Seharusnya, putusan tersebut menjadi dasar hukum kuat yang melarang wamen duduk di kursi komisaris perusahaan milik negara (BUMN). Alih-alih melarang, MK ternyata tak bisa mempertimbangkan permohonan karena pemohonnya, Juhaidy Rizaldy Roringkon, telah wafat. Alhasil, aspek kerugian konstitusional dianggap gugur secara hukum. “Karena pemohon telah meninggal dunia, maka seluruh syarat anggapan kerugian konstitusional tidak terpenuhi,” ujar Hakim Konstitusi Saldi Isra dalam sidang, Kamis (17/7/2025).

Putusan Harusnya Mengikat

Sebabnya. lebih dari 30 wakil menteri tercatat tetap bertengger sebagai komisaris BUMN. Tapi, salah satu pakar beranggapan bahwa putusan sebelumnya tetap sah dan mengikat. Terlebih, putusan MK sangat jelas dan tidak membuka ruang untuk multitafsir.

“Pada dasarnya, putusan nomor 80 itu sudah tegas bahwa sebagaimana menteri, maka wamen tidak boleh rangkap jabatan. Jadi tidak ada perdebatan,” tegas pakar hukum tata negara Universitas Andalas, Feri Amsari.

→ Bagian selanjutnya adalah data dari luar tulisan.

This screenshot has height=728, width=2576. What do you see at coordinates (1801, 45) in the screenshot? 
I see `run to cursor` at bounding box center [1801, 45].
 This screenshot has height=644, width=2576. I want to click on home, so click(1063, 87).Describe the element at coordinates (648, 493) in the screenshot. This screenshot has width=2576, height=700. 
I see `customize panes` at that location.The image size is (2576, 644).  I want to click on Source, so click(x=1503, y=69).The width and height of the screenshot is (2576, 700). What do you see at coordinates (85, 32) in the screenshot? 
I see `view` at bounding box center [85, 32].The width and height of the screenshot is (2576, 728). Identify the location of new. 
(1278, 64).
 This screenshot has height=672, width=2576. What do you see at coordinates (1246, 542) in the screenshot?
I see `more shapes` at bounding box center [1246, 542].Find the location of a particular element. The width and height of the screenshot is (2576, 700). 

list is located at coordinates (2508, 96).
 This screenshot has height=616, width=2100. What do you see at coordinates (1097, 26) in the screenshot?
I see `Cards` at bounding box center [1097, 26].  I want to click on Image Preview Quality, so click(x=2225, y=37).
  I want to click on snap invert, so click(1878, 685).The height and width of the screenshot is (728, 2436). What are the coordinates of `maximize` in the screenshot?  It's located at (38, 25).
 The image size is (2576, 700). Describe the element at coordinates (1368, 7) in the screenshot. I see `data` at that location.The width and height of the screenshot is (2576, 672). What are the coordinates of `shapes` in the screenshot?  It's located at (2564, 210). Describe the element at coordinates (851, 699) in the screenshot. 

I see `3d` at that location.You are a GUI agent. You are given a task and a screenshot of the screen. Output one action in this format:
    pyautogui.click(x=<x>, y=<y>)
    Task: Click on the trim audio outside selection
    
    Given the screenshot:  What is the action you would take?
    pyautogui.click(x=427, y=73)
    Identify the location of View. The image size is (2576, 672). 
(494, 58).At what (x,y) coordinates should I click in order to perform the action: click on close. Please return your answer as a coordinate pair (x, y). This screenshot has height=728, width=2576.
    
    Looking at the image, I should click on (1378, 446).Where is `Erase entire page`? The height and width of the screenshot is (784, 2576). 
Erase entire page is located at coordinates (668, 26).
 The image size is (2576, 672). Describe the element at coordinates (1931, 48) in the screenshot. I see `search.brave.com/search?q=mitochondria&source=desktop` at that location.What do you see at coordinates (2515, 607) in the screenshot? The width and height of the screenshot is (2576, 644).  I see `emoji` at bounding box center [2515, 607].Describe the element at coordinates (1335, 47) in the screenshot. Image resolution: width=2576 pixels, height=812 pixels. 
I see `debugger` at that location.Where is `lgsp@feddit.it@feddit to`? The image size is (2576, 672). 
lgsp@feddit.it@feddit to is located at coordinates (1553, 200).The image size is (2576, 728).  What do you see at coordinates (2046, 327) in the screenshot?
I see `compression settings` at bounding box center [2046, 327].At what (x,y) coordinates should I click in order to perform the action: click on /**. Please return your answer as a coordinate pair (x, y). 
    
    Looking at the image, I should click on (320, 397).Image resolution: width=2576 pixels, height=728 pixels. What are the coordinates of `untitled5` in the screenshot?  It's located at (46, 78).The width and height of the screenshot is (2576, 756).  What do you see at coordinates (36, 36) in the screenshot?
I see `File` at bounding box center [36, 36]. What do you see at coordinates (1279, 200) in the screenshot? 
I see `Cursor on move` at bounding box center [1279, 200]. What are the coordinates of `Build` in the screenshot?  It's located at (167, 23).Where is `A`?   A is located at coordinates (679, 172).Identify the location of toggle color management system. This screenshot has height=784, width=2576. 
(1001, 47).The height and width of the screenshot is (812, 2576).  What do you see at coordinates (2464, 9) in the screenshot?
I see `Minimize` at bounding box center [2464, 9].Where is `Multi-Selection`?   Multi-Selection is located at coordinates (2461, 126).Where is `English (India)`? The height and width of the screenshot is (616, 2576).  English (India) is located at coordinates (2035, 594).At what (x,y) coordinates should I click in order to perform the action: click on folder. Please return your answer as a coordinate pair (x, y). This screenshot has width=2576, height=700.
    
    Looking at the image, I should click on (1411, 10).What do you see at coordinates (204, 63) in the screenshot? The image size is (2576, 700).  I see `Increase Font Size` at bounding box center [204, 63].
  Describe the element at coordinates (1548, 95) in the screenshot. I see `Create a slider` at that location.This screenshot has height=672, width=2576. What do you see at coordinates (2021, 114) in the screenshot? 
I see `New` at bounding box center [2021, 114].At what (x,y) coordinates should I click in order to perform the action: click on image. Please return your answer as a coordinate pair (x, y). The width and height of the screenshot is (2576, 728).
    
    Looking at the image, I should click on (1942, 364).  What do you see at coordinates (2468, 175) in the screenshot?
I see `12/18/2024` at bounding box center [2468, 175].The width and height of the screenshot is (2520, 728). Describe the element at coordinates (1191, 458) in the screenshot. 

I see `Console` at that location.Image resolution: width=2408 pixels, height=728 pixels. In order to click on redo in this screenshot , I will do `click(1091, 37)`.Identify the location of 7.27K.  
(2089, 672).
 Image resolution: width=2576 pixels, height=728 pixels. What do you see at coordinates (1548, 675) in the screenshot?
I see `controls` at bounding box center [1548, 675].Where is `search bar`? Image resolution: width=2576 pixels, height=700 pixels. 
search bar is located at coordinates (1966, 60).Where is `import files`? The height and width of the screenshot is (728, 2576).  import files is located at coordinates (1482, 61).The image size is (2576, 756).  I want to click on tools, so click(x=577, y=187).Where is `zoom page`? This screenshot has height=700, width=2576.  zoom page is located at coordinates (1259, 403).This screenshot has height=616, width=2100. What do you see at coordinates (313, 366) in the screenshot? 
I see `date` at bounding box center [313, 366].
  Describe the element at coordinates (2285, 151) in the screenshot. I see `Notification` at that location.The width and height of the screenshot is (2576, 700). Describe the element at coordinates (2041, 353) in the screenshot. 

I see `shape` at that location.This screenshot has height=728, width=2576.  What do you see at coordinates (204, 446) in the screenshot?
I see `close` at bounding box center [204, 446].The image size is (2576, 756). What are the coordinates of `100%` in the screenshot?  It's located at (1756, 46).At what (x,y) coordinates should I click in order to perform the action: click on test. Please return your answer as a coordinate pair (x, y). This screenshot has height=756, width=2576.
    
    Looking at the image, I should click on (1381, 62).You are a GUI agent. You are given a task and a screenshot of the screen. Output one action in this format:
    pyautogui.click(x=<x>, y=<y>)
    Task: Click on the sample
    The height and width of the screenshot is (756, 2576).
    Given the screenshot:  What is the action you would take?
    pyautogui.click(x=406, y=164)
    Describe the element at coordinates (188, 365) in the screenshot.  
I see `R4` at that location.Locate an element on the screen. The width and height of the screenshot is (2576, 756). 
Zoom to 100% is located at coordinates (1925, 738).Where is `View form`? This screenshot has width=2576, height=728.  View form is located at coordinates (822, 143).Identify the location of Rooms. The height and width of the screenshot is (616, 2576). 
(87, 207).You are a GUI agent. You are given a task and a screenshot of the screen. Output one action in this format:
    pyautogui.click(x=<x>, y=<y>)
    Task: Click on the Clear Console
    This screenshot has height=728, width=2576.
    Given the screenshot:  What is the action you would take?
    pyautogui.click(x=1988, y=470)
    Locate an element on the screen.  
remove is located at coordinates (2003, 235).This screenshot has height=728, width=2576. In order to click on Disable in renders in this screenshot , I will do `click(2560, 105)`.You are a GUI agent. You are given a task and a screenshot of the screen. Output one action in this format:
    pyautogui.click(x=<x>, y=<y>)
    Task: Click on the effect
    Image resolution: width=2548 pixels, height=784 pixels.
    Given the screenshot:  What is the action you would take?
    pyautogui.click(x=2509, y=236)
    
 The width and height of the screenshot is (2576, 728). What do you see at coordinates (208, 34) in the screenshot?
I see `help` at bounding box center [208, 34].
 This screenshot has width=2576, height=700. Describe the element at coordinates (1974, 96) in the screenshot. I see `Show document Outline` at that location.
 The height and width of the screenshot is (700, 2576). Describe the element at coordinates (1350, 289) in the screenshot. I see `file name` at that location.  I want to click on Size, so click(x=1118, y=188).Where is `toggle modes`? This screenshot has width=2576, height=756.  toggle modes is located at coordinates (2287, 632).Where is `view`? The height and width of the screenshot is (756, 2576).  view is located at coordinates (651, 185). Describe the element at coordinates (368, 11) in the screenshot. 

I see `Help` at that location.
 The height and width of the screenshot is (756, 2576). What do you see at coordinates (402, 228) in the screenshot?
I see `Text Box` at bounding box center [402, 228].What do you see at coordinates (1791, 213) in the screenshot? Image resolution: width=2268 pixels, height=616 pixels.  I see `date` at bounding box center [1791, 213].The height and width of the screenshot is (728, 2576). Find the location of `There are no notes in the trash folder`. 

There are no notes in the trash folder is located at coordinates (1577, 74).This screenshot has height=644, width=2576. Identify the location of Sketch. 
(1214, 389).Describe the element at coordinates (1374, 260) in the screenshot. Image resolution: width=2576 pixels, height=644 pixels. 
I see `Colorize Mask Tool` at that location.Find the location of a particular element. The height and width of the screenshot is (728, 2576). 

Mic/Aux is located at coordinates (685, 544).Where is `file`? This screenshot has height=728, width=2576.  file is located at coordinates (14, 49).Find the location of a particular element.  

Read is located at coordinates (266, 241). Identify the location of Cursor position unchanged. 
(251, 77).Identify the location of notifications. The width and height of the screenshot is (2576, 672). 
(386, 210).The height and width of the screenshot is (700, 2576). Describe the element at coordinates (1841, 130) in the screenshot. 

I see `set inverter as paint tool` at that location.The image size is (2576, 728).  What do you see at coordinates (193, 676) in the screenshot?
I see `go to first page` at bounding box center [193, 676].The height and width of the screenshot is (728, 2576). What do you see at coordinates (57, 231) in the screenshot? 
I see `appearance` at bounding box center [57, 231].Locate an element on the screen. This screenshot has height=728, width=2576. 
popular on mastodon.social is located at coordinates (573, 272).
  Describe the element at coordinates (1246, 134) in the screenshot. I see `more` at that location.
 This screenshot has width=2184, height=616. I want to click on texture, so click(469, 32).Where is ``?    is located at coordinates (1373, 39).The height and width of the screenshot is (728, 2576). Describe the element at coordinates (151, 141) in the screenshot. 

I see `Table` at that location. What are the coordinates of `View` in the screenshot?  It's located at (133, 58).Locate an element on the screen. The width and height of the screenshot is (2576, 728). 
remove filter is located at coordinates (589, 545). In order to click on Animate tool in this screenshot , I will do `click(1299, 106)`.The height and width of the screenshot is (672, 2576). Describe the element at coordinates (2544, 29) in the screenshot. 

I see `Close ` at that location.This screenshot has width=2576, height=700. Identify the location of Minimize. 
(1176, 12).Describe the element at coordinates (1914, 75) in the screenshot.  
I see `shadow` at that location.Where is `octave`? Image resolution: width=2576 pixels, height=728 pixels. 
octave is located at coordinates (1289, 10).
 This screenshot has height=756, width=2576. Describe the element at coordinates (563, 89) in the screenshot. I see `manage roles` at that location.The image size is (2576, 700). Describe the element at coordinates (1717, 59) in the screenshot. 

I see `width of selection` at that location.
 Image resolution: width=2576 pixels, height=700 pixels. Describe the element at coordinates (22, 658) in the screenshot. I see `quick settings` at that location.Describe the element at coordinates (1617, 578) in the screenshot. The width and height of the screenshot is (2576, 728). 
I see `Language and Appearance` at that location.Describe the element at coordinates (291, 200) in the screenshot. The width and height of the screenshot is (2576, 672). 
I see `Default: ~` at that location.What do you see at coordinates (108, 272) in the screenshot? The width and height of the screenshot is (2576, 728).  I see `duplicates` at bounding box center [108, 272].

Feri juga menanggapi alasan pemerintah yang menyatakan bahwa larangan tak tercantum dalam amar putusan. Menurutnya, itu adalah bentuk ketidakpahaman atas hukum acara. “Istana juga harus belajar apa itu putusan peradilan. Putusan itu satu kesatuan utuh, tidak bisa dipisahkan antara amar dan pertimbangan,” tegasnya.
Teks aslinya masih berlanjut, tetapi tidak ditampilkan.